# Eggs for the 4th time.....



## TOOTHY KILLER (Sep 4, 2004)

Ok... Well I have a 58 Gallon tank with 3 red bellys (8" male) (5" ?) (6" female)....about 3 months ago two of them paired off and at least once a month they have been laying eggs.. The 1st time I left the eggs in there .....2-3 days later they were gone....The 2nd time I got a 15 gallon tank put water from the parent tank in there with a heater and netted the eggs out (what a job!)







Well that night the temp spiked and killed all the eggs by morning. The 3rd time I left them in the parent tank with the intentions of syphoning out the fry when they appeared. But around the 3rd to 4th night my power went out and all my water levels went through the roof thus almost ....almost ...killing my 3 buddys!!! I mean they looked bad!!! swolen mouths, dead looking color swimming with mouths open on the oldest some scales were missing with some red down to flesh on one side...(not sure from this incident but may be from scale nipping durring breeding??)...I had to do a water change...put some salt in there and also some melafix. Well it has been about a week now every body is fine they had a good full recovery...But this morning!!! I found more eggs







what should I do??? Im tired of no results







they look fertilized Mr. 8" is guarding them as we speak... Is it ok th leave them in there and syphon out the fry..and how do you get the eggs out if you wanted to when they are stuck to the gravel???
New Guy
Junior


----------



## 351winsor (Aug 3, 2004)

I never had experience with eggs but i would let the 8" gaurd the eggs till they hatch and take out the fry.


----------



## TOOTHY KILLER (Sep 4, 2004)

Anyone who has had some experience with this would be greatly apprecieated.....Id like to know bwfore its too late....as I said before they laid them @ about midnight 9/3/04.....


----------



## below (Mar 26, 2004)

Wait till they hatch and siphon the fry. It will be too hard to siphon the eggs themselves without destroying most of them.


----------



## Methuzela (Apr 27, 2004)

couldnt you just net out all the gravel that has eggs on them?


----------



## hustlur (Apr 28, 2004)

The first hatch I waited for the fry to show. I siphoned them out and washed them through a fry cage. Your LFS should have this. it usually cost around $5-$6. I left the fry cage on the same tank, so you will have the same water parameters. The fry already started to grow as we speak feeding on brine. Then, a week later they laid eggs again. I separated the eggs immediately using the same process, yet in a different fry cage. The fry are starting to show in the cage, soon they must be fed with brine.


----------



## SERRASOMETHING (Jun 29, 2004)

Dude my reds keep laying eggs as well, I was wondering if the cage works or not, I have about 50 babies in a 12 gallon nano cube but it is like a toilet bowl(too much current).

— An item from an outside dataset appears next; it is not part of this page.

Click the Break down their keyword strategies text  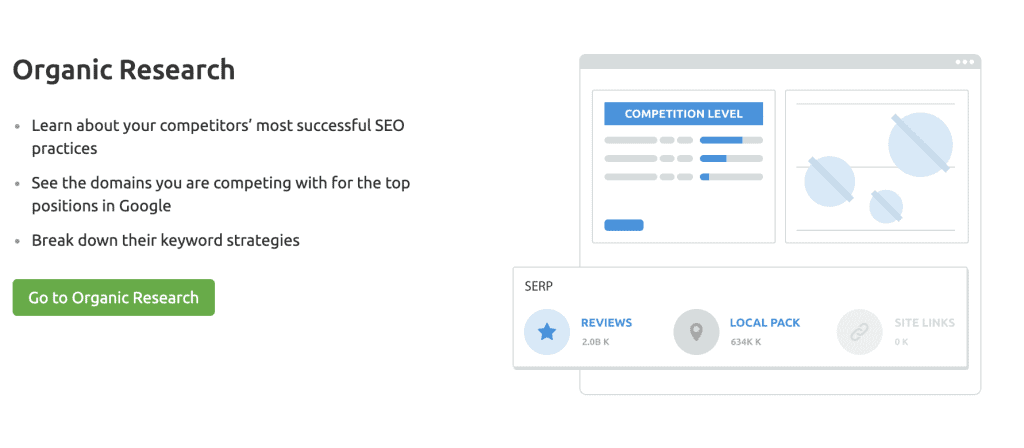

Please advise as of the luck with the net. I have seen them $5.99

thanks,
Rick


----------



## TOOTHY KILLER (Sep 4, 2004)

The eggs all disapeared.....gone







dont know why....The eggs never hatched....Not sure what I have to do to get some fry...... I have that net cage thing..... I was going to put the fry in there & in the parent tank but..... I guess I have to wait till next time.... Its nice to know other people are having better luck than me...


----------



## HOLLYWOOD (Feb 6, 2003)

TK,

Its not about luck rather good fish keeping husbandry. It took me several spawns to get the right conditions. Somes spawns died regardless of what I did. That I pointed to poor fertilization. Best advice I can give is to keep a clean tank and use water from the mother tank. Looks like your doing the right things so far. Keep a good log and analyze what you've done through each spawn. Sooner or later you'll have more frys than you can handle.


----------



## Trillion (May 10, 2004)

wHAT R U GUYS WATER PARAMETERS, AND R U DOING ANYTHING TO MAKE THEM LAY EGGS R DO THEY JUST DO IT ON THERE OWN?Do u guys do frequent water changes?feed different types of foods simulate the water season.Please let me know!


----------



## HOLLYWOOD (Feb 6, 2003)

As for my pairs I dont even try. In the past Ive tried everything you've mentioned. When one technique did not work I would quickly follow-up with the other. Sometimes it worked but the majority of the time it would just stress them out. Since then I just keep up on water quality and feed either smelt or catfish fillets. Keep up on fish husbandry and the rest will follow.


----------



## TOOTHY KILLER (Sep 4, 2004)

I do 25% water changes with gravel vac once a week. Did one last night as a matter of fact.. To take out the old eggs. They spawn soon after a water change and gravel vac. They like a clean environment to lay the eggs in. My advise to others is to keep it clean in there and they will pay you back in fry....I just havent got paid yet thats all....


----------



## mantis (May 16, 2003)

TOOTHY KILLER said:


> ...... I have that net cage thing..... I was going to put the fry in there & in the parent tank but.....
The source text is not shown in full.